FUENTE:
┌──
# Cambio de orientacion de imagen tv



## Smash_fx (Jun 29, 2006)

Ahora mismo, comparado con la mayoria de ustedes soy aspirante de electronica. Se lo peligroso del televisor, por el capacitor asi que se como manejarlo. Me gustaria saber si alguien me puede decir como puedo invertir la imagen y ponerla en espejo. Osea que la imagen se invierta vertical y horizontalmente. Por favor me urge para un proyecto el que me lo pueda explicar casi como para un niño se lo agredeceria muchisimo. Gracias por adelanto.


----------



## tiopepe123 (Jun 30, 2006)

O seagirar la imagen 90º?
Pues a saco con cuidado aflojas el tornillo de la bobina deflectora y giras el yugo y reajustando todo el yugo despues.


----------



## Smash_fx (Jun 30, 2006)

No es girar 90 grados. Es invertir horizontal y verticalmente. Seria como girar 180 grados y ver en un espejo el resultado.


----------



## Dario Vega (Jun 30, 2006)

No estoy completamente seguro pero creo que si inviertes los cables del yugo (intercambiando las dos conexiones en horizontal entre si, y lo mismo en vertical) lograrias lo que pides.
Si la idea es ver la imágen al derecho cuando miras la pantalla a través de un espejo creo que solo necesitas invertir el horizontal porque los espejos invierten derecha con izquierda pero no invierten superior con inferior.

Exitos


----------



## Smash_fx (Jun 30, 2006)

Gracias, busque toda la información del yugo y ya encontre como se hace, gracias por la orientacion.


----------



## tiopepe123 (Jun 30, 2006)

Recuerda que no puedes cambiar en "caliente" el sentido con un simple interruptor o rele se tiene que hacer sincronicamente para no estropear el transformador de alta y circuitos compesadores.


----------
└──
REGISTROS:
┌──
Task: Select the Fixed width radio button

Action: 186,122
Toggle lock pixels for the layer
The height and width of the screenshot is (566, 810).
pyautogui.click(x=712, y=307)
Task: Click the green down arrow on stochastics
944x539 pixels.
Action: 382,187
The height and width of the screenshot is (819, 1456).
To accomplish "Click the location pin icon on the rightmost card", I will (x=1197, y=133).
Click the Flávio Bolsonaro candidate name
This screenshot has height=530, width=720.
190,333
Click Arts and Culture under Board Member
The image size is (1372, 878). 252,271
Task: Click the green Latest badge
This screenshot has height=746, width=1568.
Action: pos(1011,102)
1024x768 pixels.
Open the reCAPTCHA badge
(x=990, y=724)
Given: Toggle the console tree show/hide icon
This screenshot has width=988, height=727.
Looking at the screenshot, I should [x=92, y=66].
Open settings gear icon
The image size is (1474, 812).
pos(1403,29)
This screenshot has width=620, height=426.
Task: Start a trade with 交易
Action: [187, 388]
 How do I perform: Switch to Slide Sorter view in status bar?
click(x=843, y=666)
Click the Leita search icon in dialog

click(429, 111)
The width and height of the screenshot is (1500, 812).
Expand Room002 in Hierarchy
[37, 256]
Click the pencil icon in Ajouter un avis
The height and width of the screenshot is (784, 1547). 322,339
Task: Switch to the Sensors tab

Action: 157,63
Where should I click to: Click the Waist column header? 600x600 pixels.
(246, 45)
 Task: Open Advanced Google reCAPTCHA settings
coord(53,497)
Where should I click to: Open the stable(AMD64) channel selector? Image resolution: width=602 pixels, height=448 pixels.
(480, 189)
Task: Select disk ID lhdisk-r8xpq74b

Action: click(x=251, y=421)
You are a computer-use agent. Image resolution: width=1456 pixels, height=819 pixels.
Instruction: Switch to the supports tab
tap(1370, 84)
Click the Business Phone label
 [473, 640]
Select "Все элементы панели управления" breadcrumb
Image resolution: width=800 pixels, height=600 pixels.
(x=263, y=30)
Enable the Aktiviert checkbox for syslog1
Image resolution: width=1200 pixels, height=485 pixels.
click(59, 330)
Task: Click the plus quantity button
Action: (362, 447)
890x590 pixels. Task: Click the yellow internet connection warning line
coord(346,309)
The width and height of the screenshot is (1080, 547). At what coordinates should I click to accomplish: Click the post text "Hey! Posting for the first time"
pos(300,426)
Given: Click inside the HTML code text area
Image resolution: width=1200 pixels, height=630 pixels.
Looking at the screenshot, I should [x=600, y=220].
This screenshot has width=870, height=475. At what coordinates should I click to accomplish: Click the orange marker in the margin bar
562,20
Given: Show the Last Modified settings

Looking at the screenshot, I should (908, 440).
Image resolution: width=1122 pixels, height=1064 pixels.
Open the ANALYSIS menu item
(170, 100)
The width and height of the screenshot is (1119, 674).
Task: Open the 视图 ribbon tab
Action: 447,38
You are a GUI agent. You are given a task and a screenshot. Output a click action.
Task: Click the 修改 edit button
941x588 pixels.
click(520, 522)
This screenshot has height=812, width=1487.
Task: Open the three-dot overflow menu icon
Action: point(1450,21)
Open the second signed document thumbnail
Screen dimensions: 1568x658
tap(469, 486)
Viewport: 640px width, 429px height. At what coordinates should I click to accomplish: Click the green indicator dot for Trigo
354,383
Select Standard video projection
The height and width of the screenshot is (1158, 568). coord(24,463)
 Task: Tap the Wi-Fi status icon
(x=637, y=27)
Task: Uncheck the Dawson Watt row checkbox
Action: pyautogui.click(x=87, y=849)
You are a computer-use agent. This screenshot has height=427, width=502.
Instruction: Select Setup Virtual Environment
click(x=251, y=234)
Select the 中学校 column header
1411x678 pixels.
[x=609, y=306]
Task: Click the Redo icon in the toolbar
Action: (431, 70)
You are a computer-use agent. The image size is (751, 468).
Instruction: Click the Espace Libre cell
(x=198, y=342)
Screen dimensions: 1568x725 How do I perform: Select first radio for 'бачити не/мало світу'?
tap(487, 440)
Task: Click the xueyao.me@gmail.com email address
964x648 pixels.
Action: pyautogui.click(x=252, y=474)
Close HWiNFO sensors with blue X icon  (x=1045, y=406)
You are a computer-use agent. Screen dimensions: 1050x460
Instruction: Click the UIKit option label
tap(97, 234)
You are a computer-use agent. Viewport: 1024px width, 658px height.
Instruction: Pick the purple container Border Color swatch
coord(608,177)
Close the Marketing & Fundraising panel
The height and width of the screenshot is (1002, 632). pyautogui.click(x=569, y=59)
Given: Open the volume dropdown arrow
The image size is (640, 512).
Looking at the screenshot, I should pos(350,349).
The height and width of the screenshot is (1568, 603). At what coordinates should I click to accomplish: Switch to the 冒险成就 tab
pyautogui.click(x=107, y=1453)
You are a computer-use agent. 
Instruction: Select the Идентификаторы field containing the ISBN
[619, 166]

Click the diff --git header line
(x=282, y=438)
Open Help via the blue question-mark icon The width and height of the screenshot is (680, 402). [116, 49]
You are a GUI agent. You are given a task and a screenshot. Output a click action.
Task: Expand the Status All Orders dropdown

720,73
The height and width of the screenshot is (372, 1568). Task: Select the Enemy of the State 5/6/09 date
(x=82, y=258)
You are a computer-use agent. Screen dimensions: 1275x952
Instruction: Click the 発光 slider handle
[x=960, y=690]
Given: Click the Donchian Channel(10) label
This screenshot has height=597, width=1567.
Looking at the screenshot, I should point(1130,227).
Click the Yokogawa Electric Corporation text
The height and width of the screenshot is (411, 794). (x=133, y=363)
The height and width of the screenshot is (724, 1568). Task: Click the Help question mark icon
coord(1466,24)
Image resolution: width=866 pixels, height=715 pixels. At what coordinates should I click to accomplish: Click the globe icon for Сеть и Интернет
└──
INSTRUCCIONES: Vuelve a escribir el pasaje del hilo sobre la orientación de la imagen del televisor que empieza en las palabras "No es girar" y termina después de "lo que pides.". Al hacerlo, cambia "espejo" por "reflejo".

RESULTADO:
No es girar 90 grados. Es invertir horizontal y verticalmente. Seria como girar 180 grados y ver en un reflejo el resultado.


----------



## Dario Vega (Jun 30, 2006)

No estoy completamente seguro pero creo que si inviertes los cables del yugo (intercambiando las dos conexiones en horizontal entre si, y lo mismo en vertical) lograrias lo que pides.